- Problem description -
Could you give the data as a numbered list, from the line containing "Select the chem folder label" through the end of the data, skipping blank lines and leaving out the pictures?
── Listed entries
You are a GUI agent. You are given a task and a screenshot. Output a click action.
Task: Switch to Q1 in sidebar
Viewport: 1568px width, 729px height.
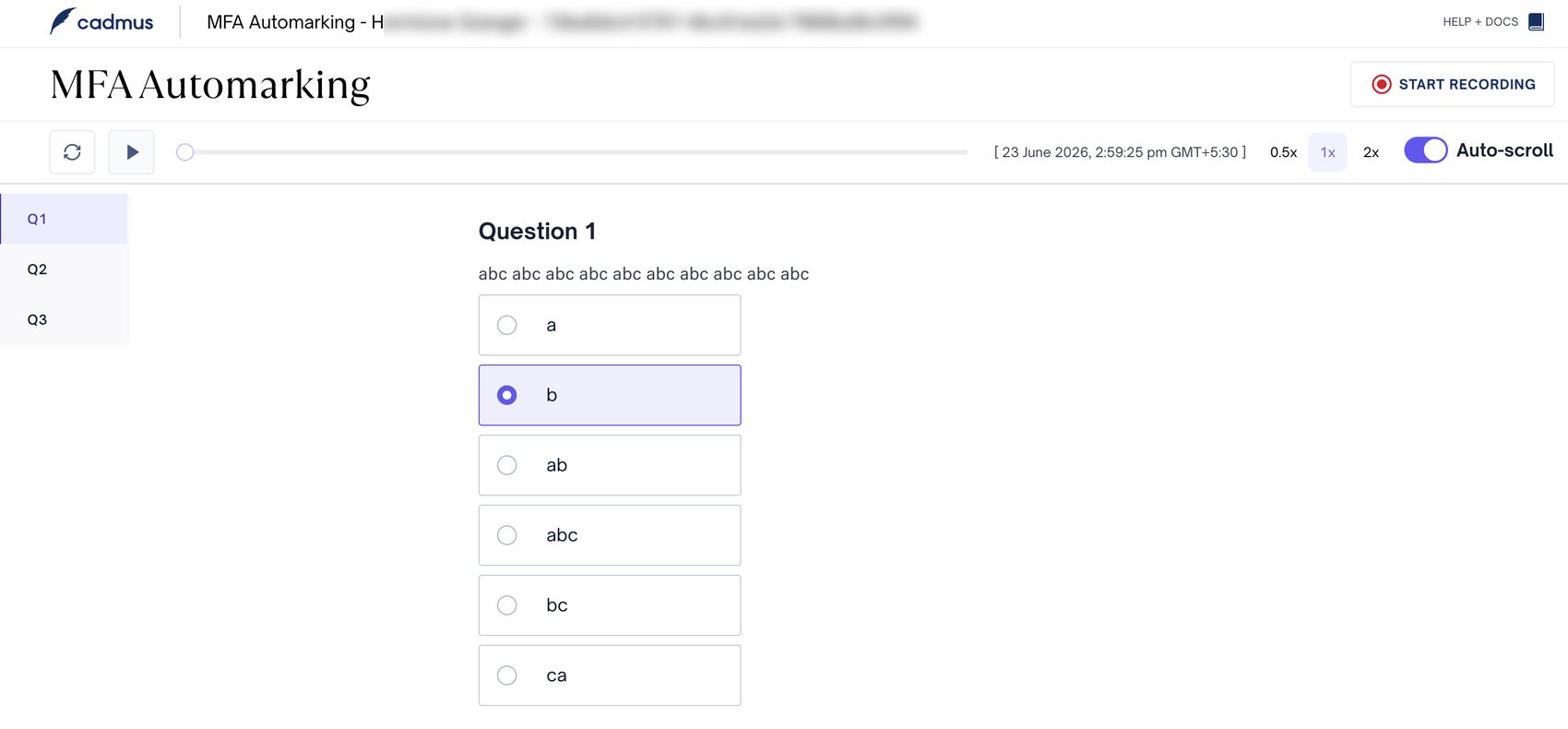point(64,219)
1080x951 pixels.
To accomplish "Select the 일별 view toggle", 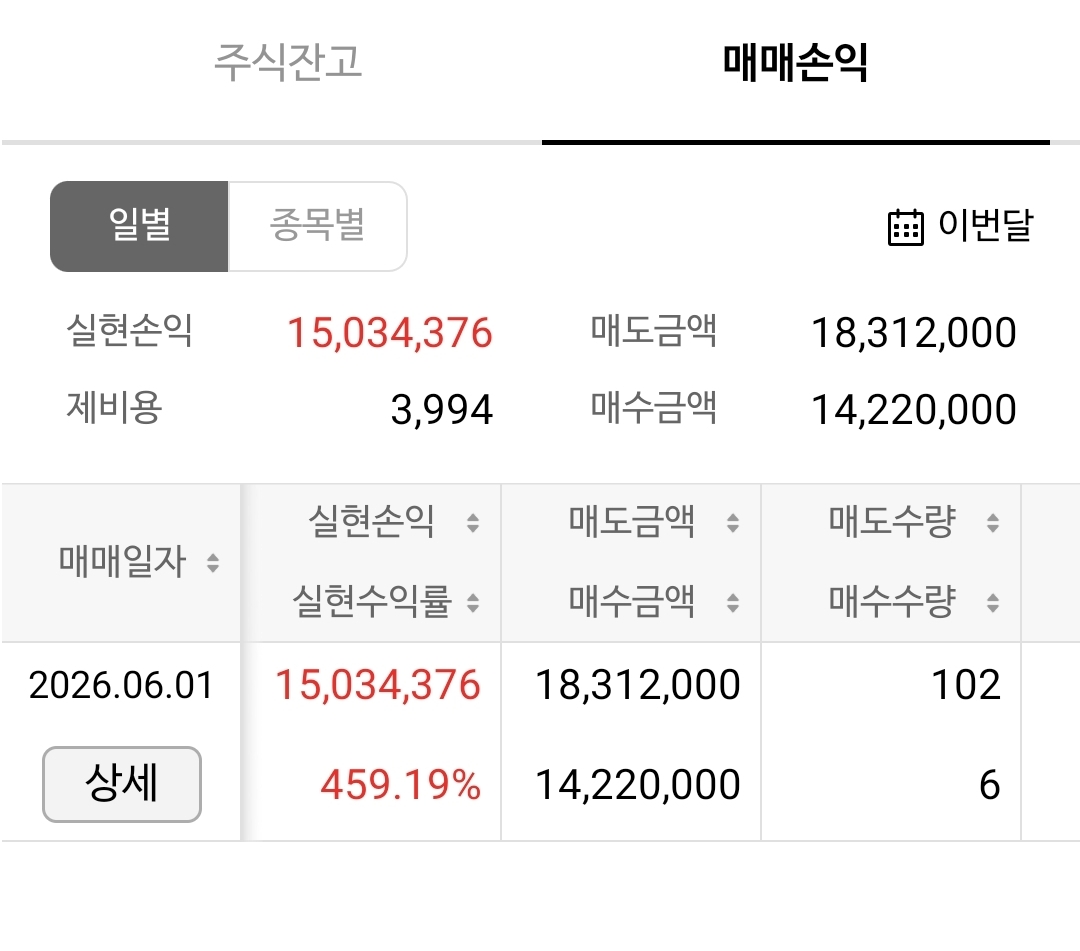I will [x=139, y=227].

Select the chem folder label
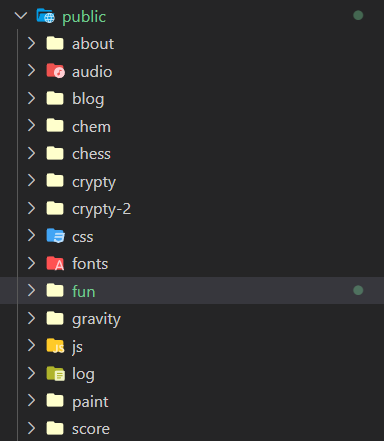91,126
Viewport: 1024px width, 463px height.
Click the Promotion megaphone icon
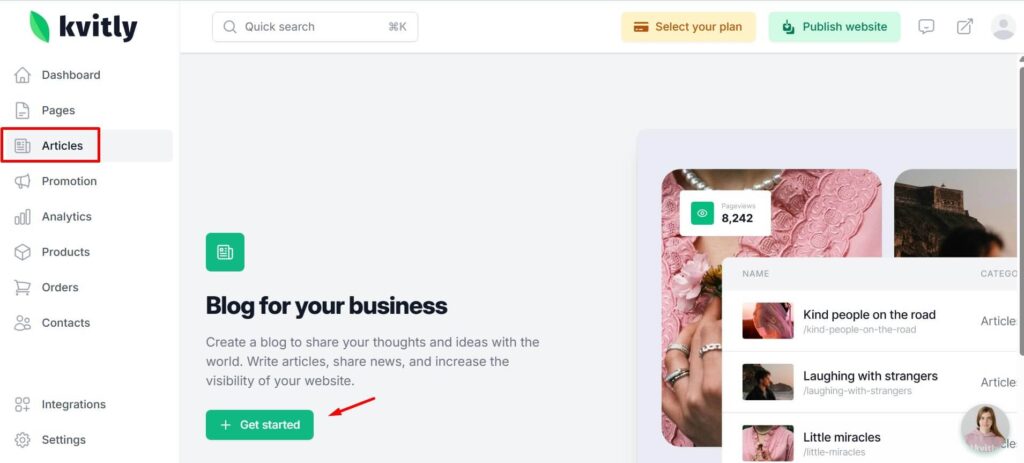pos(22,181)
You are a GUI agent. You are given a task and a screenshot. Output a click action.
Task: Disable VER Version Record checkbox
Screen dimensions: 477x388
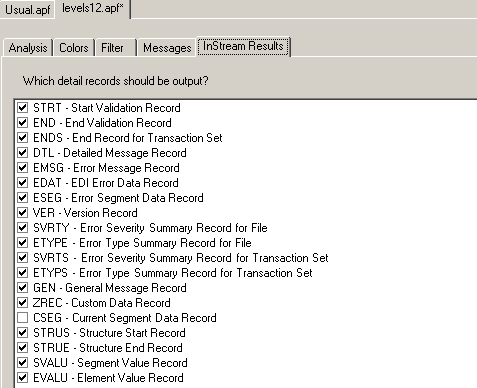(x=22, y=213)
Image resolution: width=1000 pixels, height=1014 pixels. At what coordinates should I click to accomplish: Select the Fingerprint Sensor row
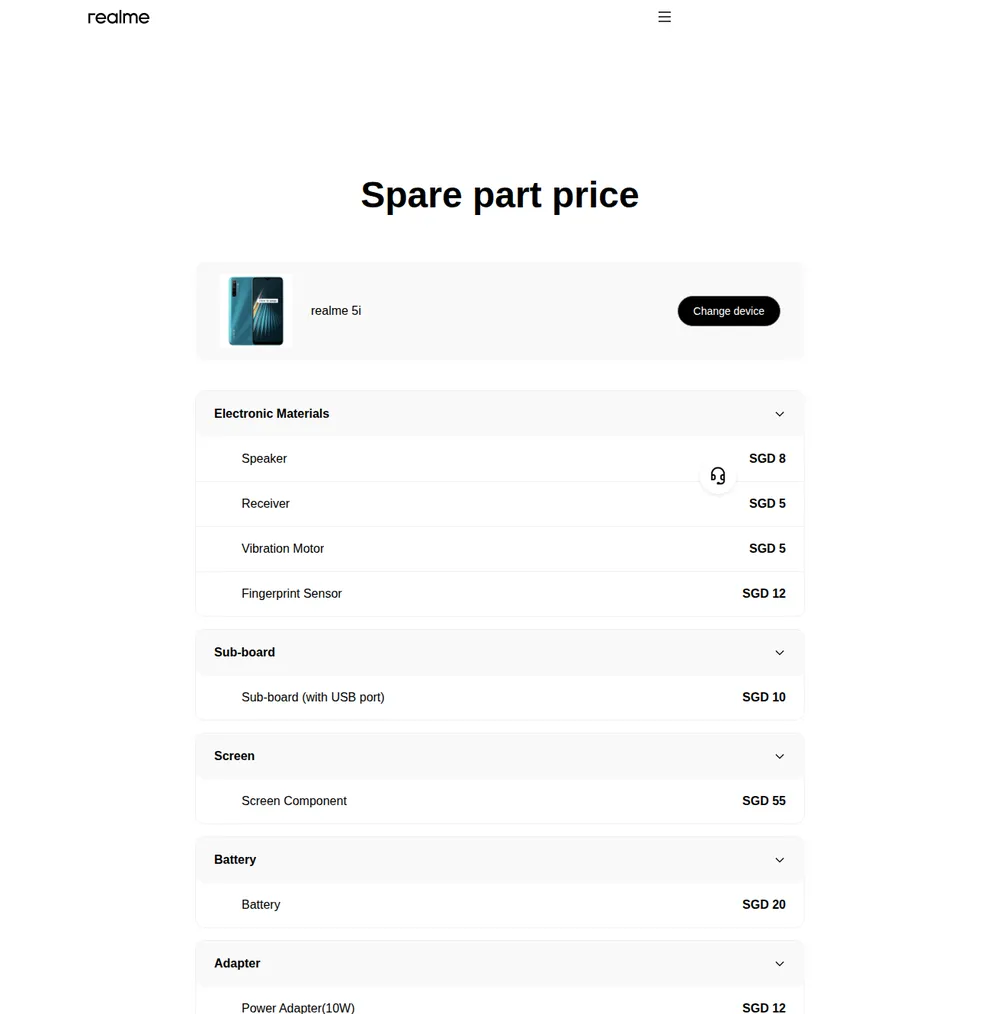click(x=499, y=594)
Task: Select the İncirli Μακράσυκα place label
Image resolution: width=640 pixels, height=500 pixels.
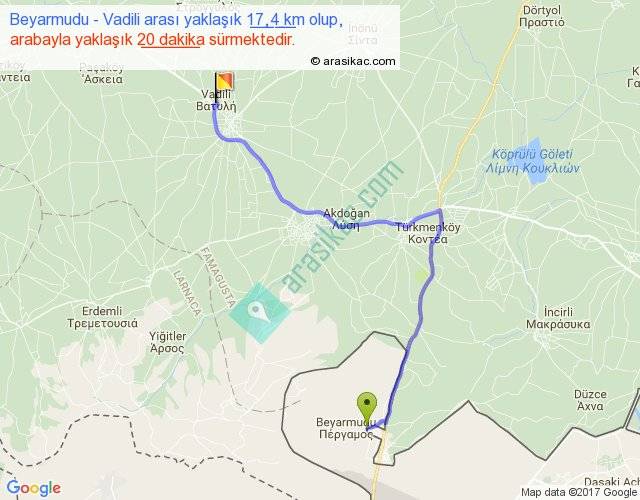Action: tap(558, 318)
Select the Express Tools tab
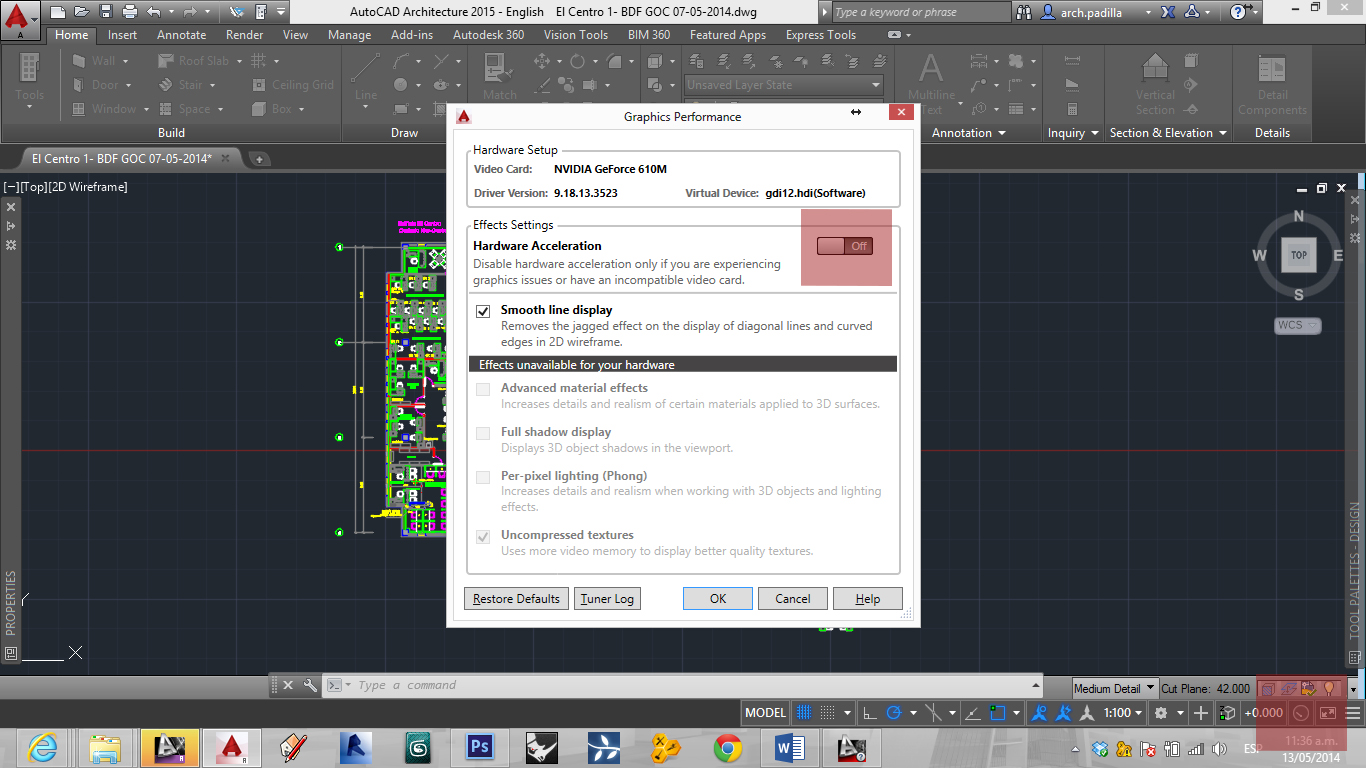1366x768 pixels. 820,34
────
- Answer to the task -
1. Select the chem folder label
2. 91,126
3. Viewport: 1024px width, 463px height.
4. Click the Promotion megaphone icon
5. pos(22,181)
6. You are a GUI agent. You are given a task and a screenshot. Output a click action.
7. Task: Disable VER Version Record checkbox
8. Screen dimensions: 477x388
9. (x=22, y=213)
10. Image resolution: width=1000 pixels, height=1014 pixels. At what coordinates should I click to accomplish: Select the Fingerprint Sensor row
11. click(x=499, y=594)
12. Task: Select the İncirli Μακράσυκα place label
13. Image resolution: width=640 pixels, height=500 pixels.
14. Action: tap(558, 318)
15. Select the Express Tools tab
16. 1366x768 pixels. 820,34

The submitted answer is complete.